UPCXX_THREADMODE: This is either undefined (for the default "seq" threadmode) or defined to an unspecified non-zero integer value for the "par" threadmode. Recommended usage is #if UPCXX_THREADMODE to identify the need for thread-safety constructs, such as locks.
UPCXX_CODEMODE: This is either undefined (for the "debug" codemode) or defined to an unspecified non-zero integer value for the "opt" (production) codemode.
UPCXX_NETWORK_*: The network being targeted is indicated by a preprocessor identifier with a UPCXX_NETWORK_ prefix followed by the network name in capitals, which is defined to a non-zero integer value. Identifiers corresponding to other networks are undefined. Examples include UPCXX_NETWORK_IBV and UPCXX_NETWORK_ARIES.

Eagerness of Future and Promise Completions

Future and promise completions default to eager notification. Thus:

source_cx::as_future() and operation_cx::as_future() are equivalent to source_cx::as_eager_future() and operation_cx::as_eager_future(), respectively
source_cx::as_promise(p) and operation_cx::as_promise(p) are equivalent to source_cx::as_eager_promise(p) and operation_cx::as_eager_promise(p), respectively

The default can be changed on a per-translation-unit basis by defining the UPCXX_DEFER_COMPLETION macro prior to including upcxx/upcxx.hpp. Defining the macro to a non-zero value makes the default deferred (so that as_future() and as_promise(p) are equivalent to as_defer_future() and as_defer_promise(p), respectively), while defining it to 0 makes the default eager.

Exceptions thrown from RPC

The communication functions upcxx::rpc and upcxx::rpc_ff may throw exceptions. The exceptions may be thrown on the initiating thread before or after serialization of the function arguments. In all other ways, a call throwing such an exception is effectively "canceled" -- it will not lead to invocation of the function object at the target, nor will it deliver any event notifications (for example, a promise passed using an as_promise() completion will remain unchanged by the exceptional call).
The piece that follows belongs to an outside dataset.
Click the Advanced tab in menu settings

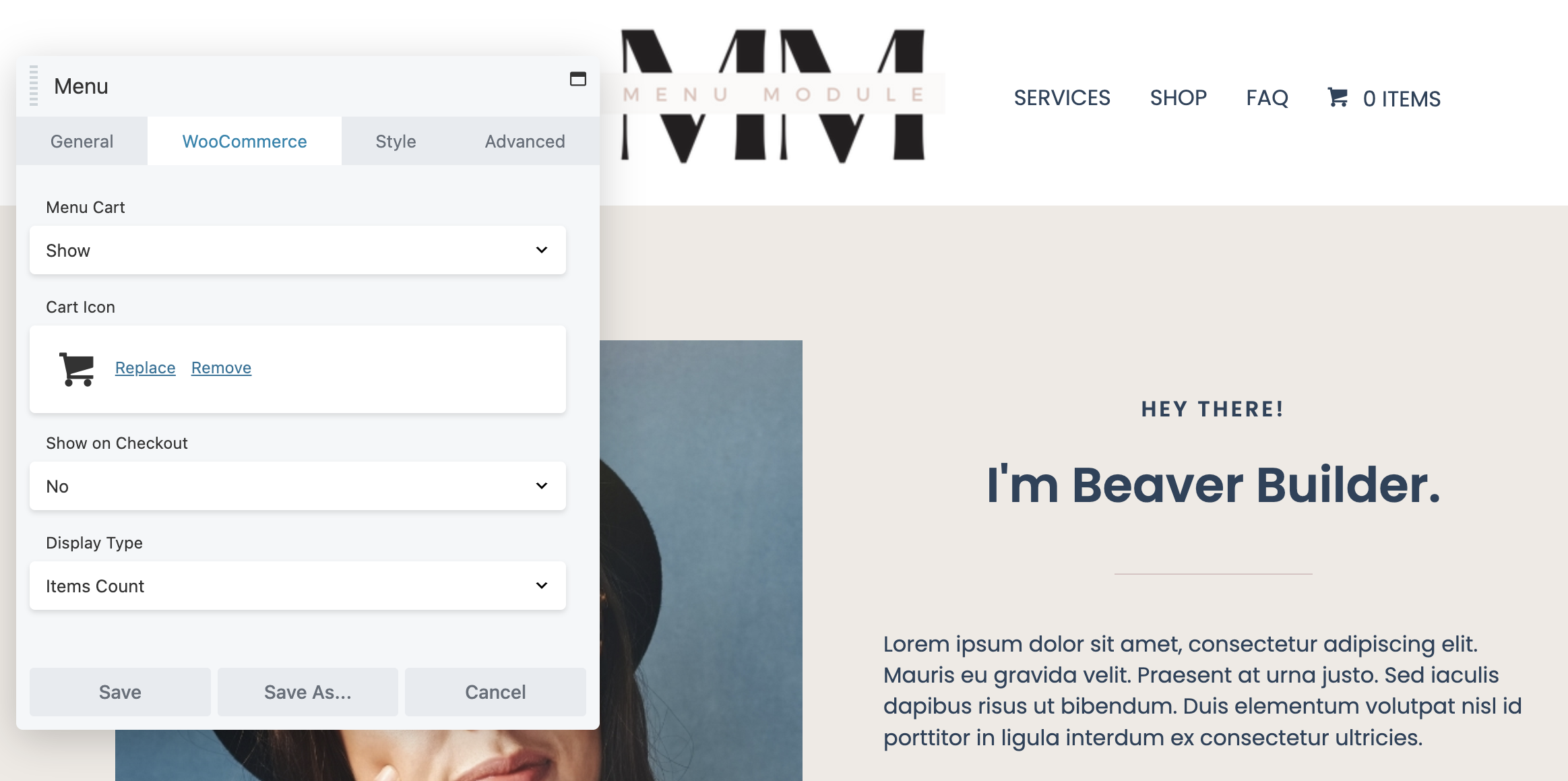(525, 140)
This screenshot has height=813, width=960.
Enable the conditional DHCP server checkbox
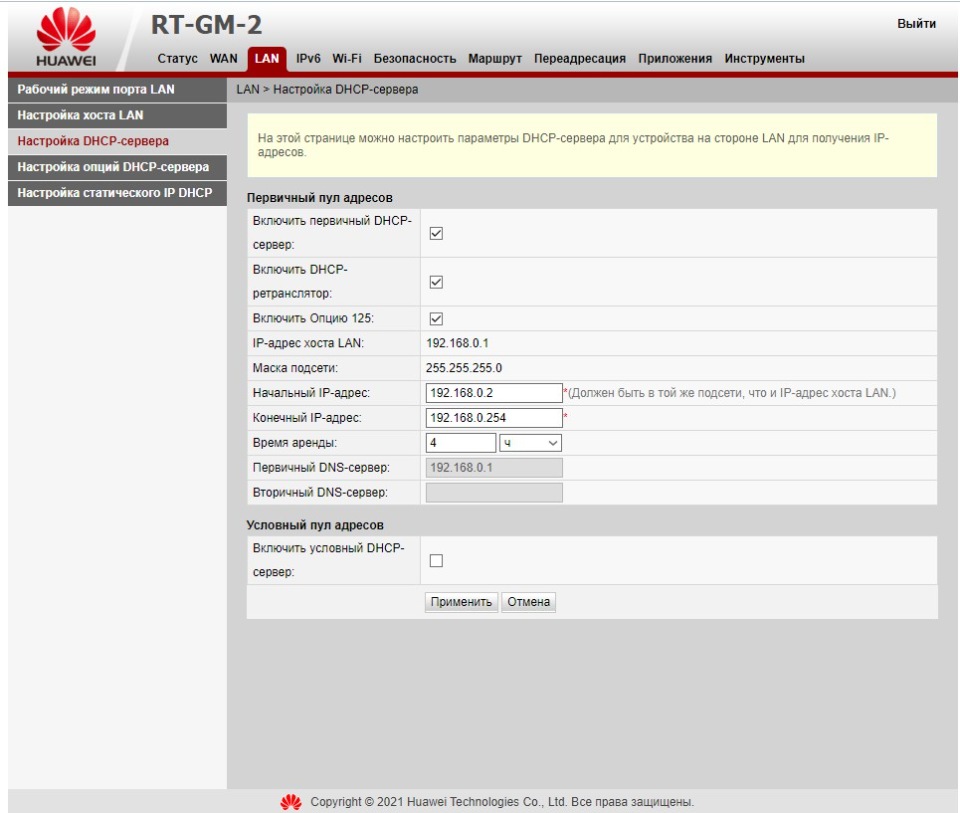pos(436,561)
Starting in 2021.9.0, resource exhaustion while trying to inject an RPC will throw a upcxx::bad_shared_alloc exception. The what() member function includes information about the shared heap state at the point of failure. In the current release, this should only occur when the RPC payload is somewhat large (over a few KiB) and the shared heap on the initiating process fails to allocate a temporary buffer large enough to hold the serialized RPC. In releases prior to 2021.9.0, such conditions led to an immediate fatal error.

Starting in 2022.3.0, attempting to make a cross-code segment (CCS) RPC call into an unverified segment when CCS segment verification is enabled will throw a upcxx::segment_verification_error. CCS RPC calls are RPC calls which directly invoke functions existing in other executable program segments, such as dynamic libraries. The what() member function includes information about the state of the function pointer relocation tables. Catching this exception may be used to arrange for later collective synchronization of cross-segment function pointer relocation information using upcxx::experimental::relo::verify_all() or upcxx::experimental::relo::verify_segment() when libraries are dlopened asynchronously. See docs/ccs-rpc.md for more information about the CCS RPC feature.
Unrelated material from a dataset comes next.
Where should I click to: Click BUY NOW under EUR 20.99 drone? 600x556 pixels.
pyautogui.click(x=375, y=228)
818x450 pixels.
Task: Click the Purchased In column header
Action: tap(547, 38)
Simplified Device Allocator Management

UPC++ specifies the type upcxx::gpu_default_device which is an implementation-defined alias for a GPU device type. The binding of that alias is determined as follows:

For the common case where UPC++ is configured for exactly one GPU variety (e.g. --enable-cuda OR --enable-hip OR --enable-ze) then upcxx::gpu_default_device defaults to an alias for that corresponding device type (i.e. upcxx::cuda_device, upcxx::hip_device, upcxx::ze_device).
When no device support is configured, then upcxx::gpu_default_device defaults to an alias for upcxx::cuda_device.
User programs may override this default choice by defining one of the following preprocessor macros to 1 before including upcxx.hpp (these may be set independently per translation unit):
- UPCXX_GPU_DEFAULT_DEVICE_CUDA=1 makes gpu_default_device an alias for cuda_device
- UPCXX_GPU_DEFAULT_DEVICE_HIP=1 makes gpu_default_device an alias for hip_device
- UPCXX_GPU_DEFAULT_DEVICE_ZE=1 makes gpu_default_device an alias for ze_device
For rare cases where UPC++ is configured to support two or more GPU varieties, then upcxx::gpu_default_device will default to aliasing an unspecified device type. Users of such configurations are advised to define one of the two macros described above.

The resulting memory kind can be queried via the gpu_default_device::kind constant. upcxx::make_gpu_allocator() defaults to returning a device_allocator<gpu_default_device>, but this can also be overridden on a call-site basis via template argument.

The upcxx::make_gpu_allocator<Device>(sz,device_id) factory function defaults to device_id = auto_device_id which activates an implementation-defined "smart" choice of valid GPU device when a device ID was not explicitly provided by the caller. That "smart" choice is determined as follows:

If Device::device_n() is zero, there are no valid GPUs at the calling process and the call to upcxx::make_gpu_allocator(sz, auto_device_id) will return an inactive device_allocator (one with no corresponding segment).
If Device::device_n() is one, there is a single valid GPU at the calling process and the call will attempt to construct a device_allocator segment for that GPU.
Otherwise, there are multiple valid GPUs at the calling process. In this case the "smart" choice will cycle through valid IDs with subsequent calls, with a starting point determined from the process rank in local_team(). The resulting device ID can be queried via device_allocator::device_id(). Programs wanting finer-grained control over device selection in multi-GPU environments may override this choice by explicitly passing the device_id argument to upcxx::make_gpu_allocator(sz,device_id).

Assertion Macros

This implementation provides assertion macros to facilitate debugging on distributed systems. Unlike the standard assert() macro, the macros below print a backtrace and/or freeze to allow a debugger to be attached before aborting program execution.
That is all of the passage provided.